Price analysis is the assessment of a company’s share price movement. It doesn’t attempt to value it but rather understand the mood swings of human behaviour. These ‘moods’ drive price trends and we can determine how strong or weak they are by assessing the buyer and seller participation levels. Human behaviour is very repetitive and easily observed and thus responds in similar ways to similar events. The primary emotions of human behaviour in the stock market being fear (of losing money) and greed (I want to make more and more).

The most interesting and exciting prospect of price movement is that which we cannot value. It is the emotional value. It is the blue sky of imagined possibilities. It can stretch prices far from perceived value and often surprises us. Under these circumstances prices inevitably move fast and hard driven by the urgencies of the fear of missing out or the worry of a losing money. Once we take a step back the scramble seems absurd and insensible, yet it happens with uncanny repetition. It’s how we think.

For those willing to take the journey of psychological empathy you will be rewarded. Take the price at face value and learn to take advantage of price movement and follow it. ‘Don’t fight the tape’ as Jesse Livermore, legendary stock market trader tells us.His success in the markets was that incredible that he amassed a $US100m fortune back in 1929, literally billions of dollars today. His main point being, don’t ignore what the markets are trying to tell you – he often called it the tape!

The price analysis style of investing might not suit everyone; however, it is price movement itself that we profit from so an analysis of price seems logical. It can be a wild ride at times just as human behaviour can be. In a previous article in the March 2019 publication of this journal I discussed the issue of control and its necessity when following trends. This is of utmost importance to preserve capital when riding these waves of opportunity. The fundamentalist is often dismayed by this price action, so it is probably not for them. It’s our imagination.

Those prepared to go with it, understand it, and accept that fact that price movement is a function of human psychology that often takes prices to stratospheric levels can learn to benefit from it. Through a knowledge of price behaviour and how and why it moves we can learn how to take advantage of it, and profit handsomely from it.

Whichever way we want to look at it, we are in this game for not only the challenge and passion, but of course to make money and not fight the realities of price movement or human nature. They are real. Price movement has little to do with the actual fundamentals but rather the perceptions. Measures such as P/E ratios can become wildly out of whack for just these reasons.

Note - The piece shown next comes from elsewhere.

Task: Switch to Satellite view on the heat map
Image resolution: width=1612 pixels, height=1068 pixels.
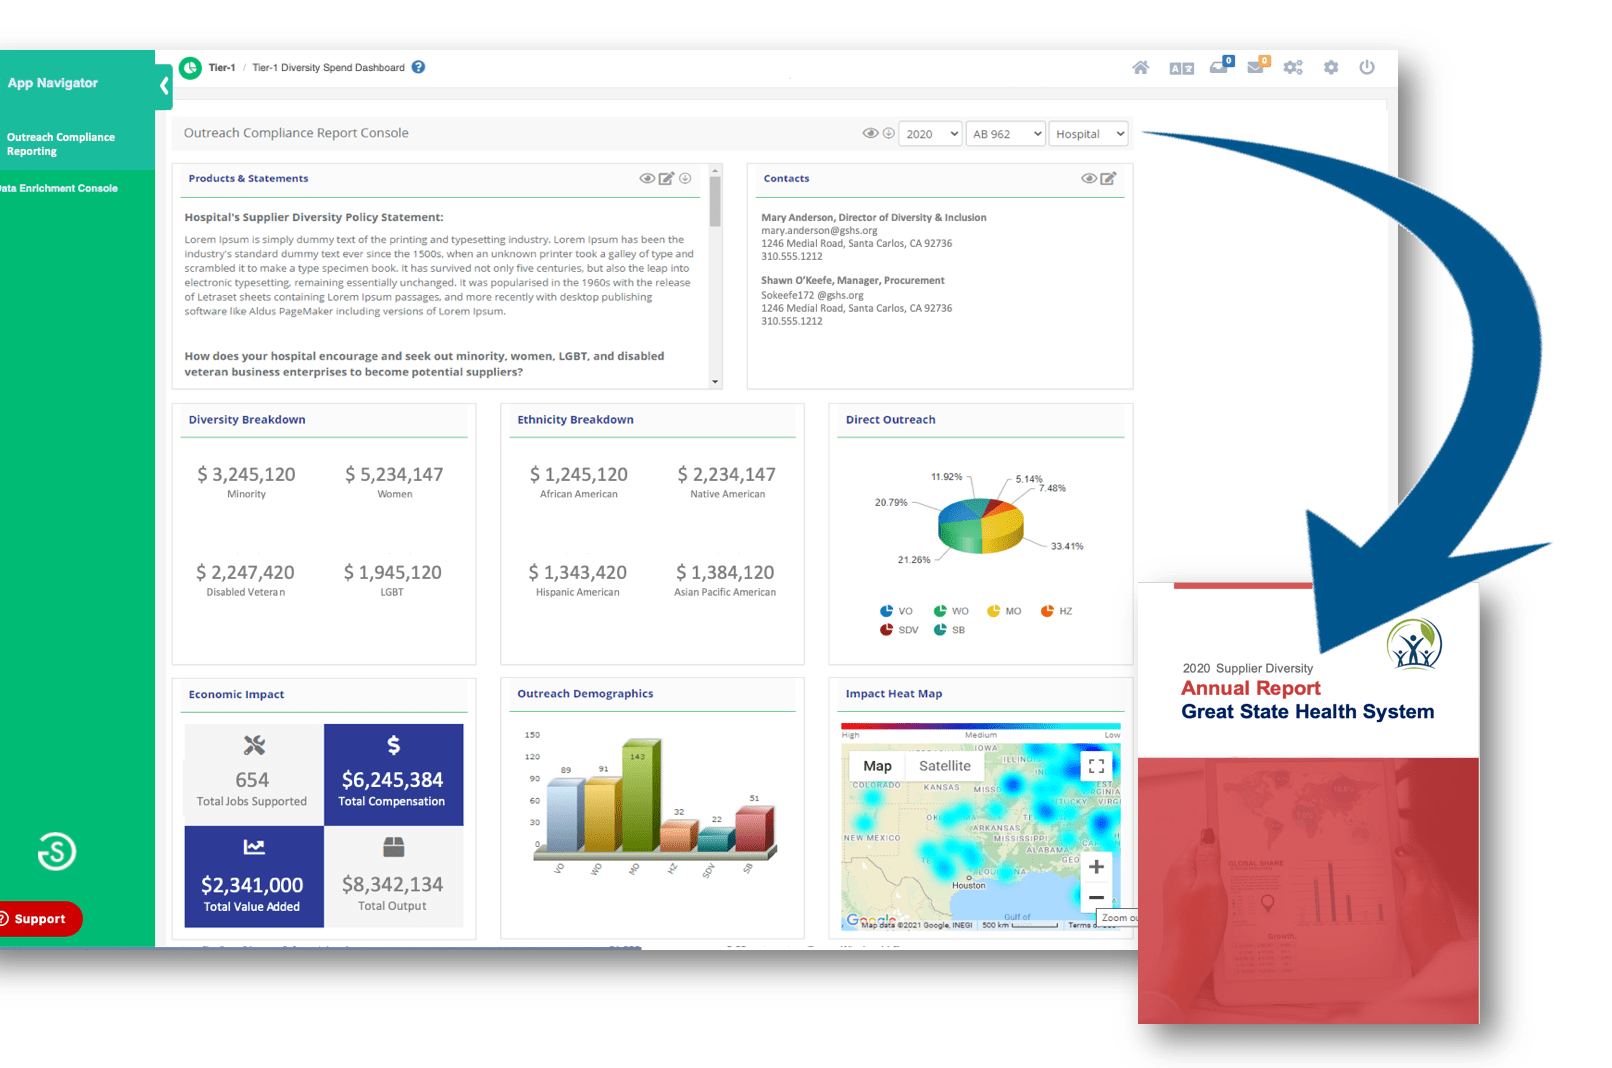Action: 944,765
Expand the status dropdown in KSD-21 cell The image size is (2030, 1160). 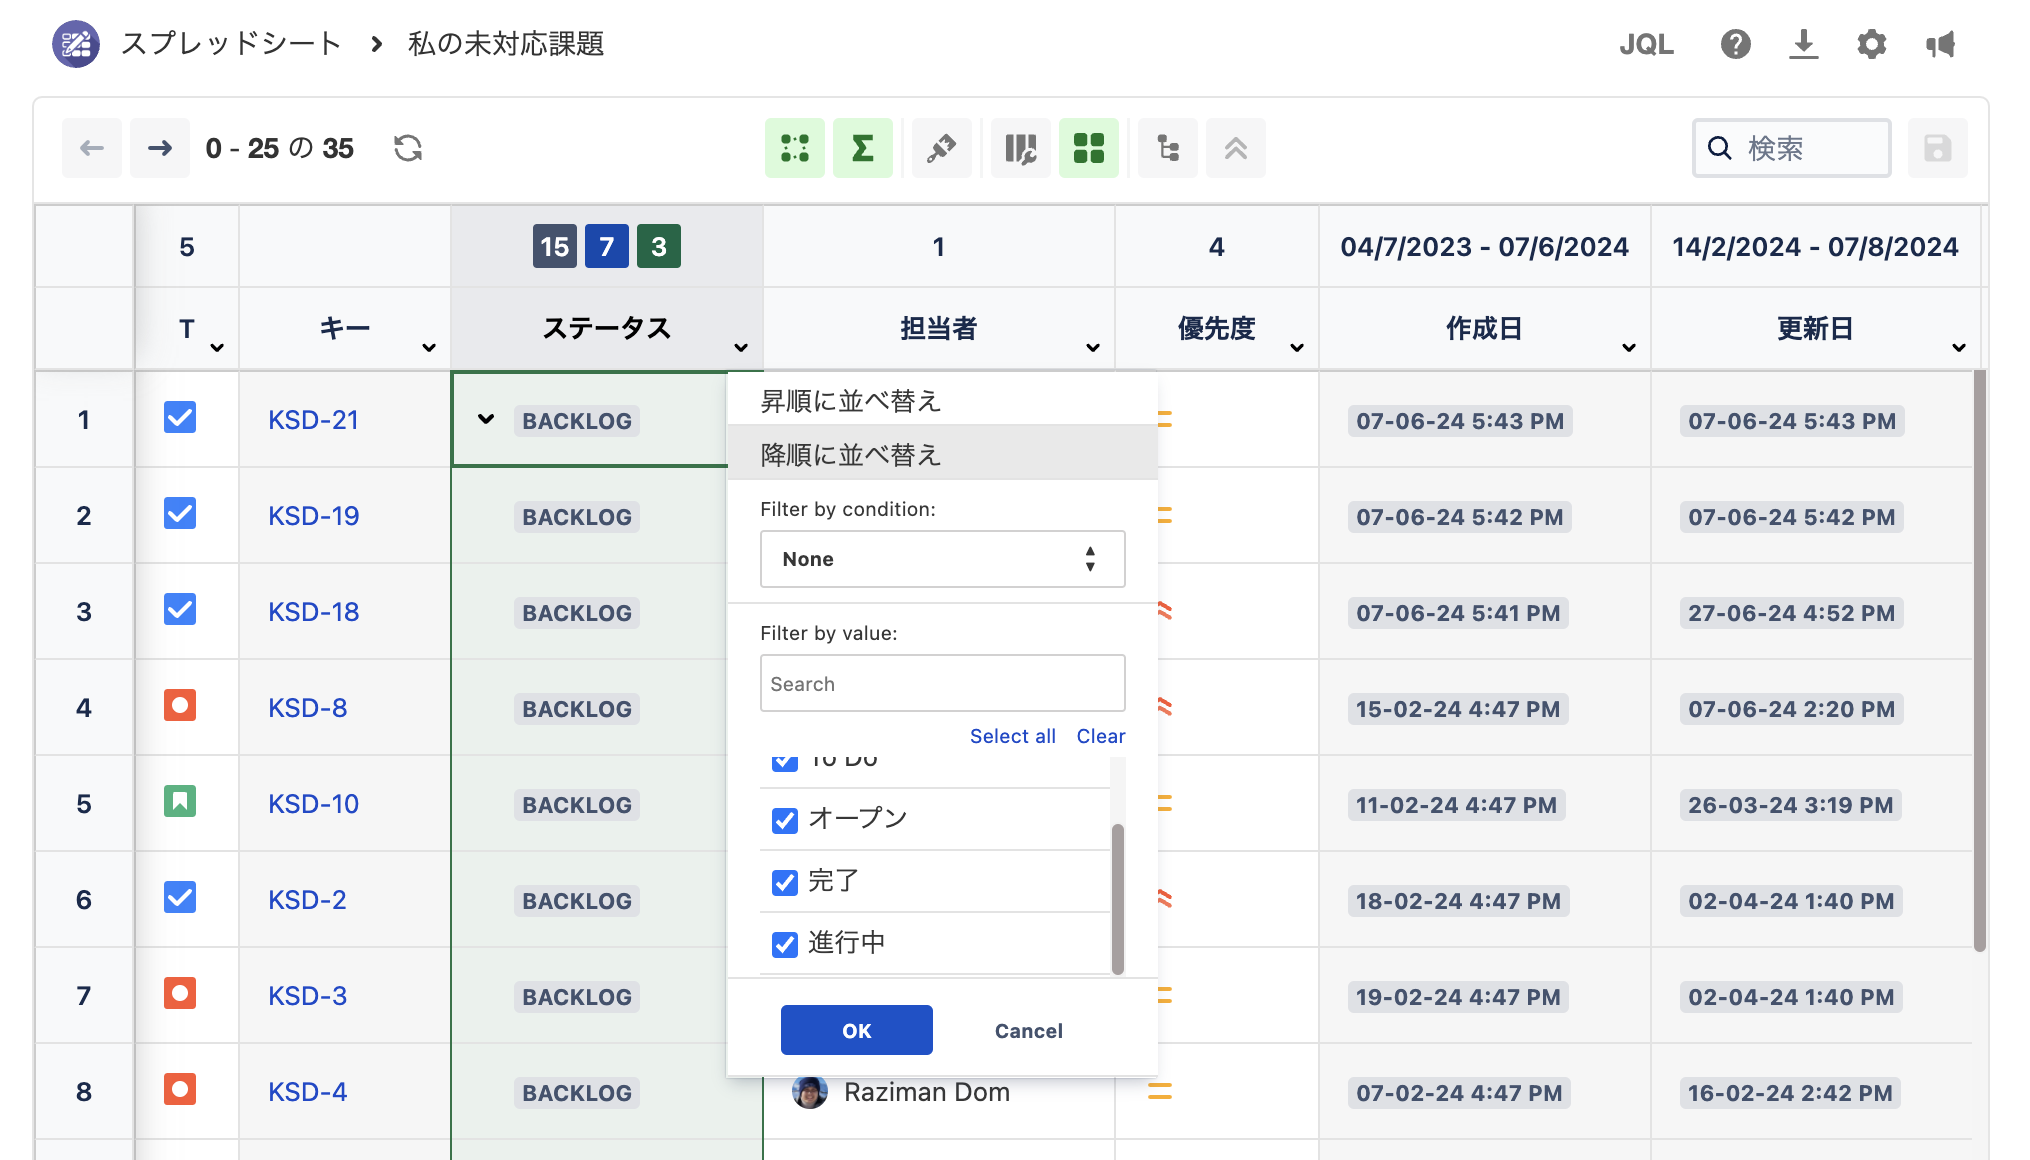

Over extended prices come back to reality and that too is human psychology. Emotions change and often quickly. It’s how we work and think, its fear and greed. Assessing that change is a challenge to be managed carefully. The whole process of price analysis and investing successfully on that basis is very much a robotic rule-based process that takes advantage of human behaviour, both up and down. This may seem a misnomer, but when grasped and understood it is a hugely rewarding pursuit. When the light bulb goes on you invariably don’t look back.

The examples of Tulip mania or more recently the Internet boom we know are oft repeated events. There can be huge waves or merely ripples of opportunity. It can be surges of themed sentiment or it can take a hold of individual stocks to varying degrees.

The reality is human psychology drives stock price trends and we often see the power of our imaginations do amazing things, regardless of reality. Learning to harness that power has been my passion of over 30 years. It may one day grab you too.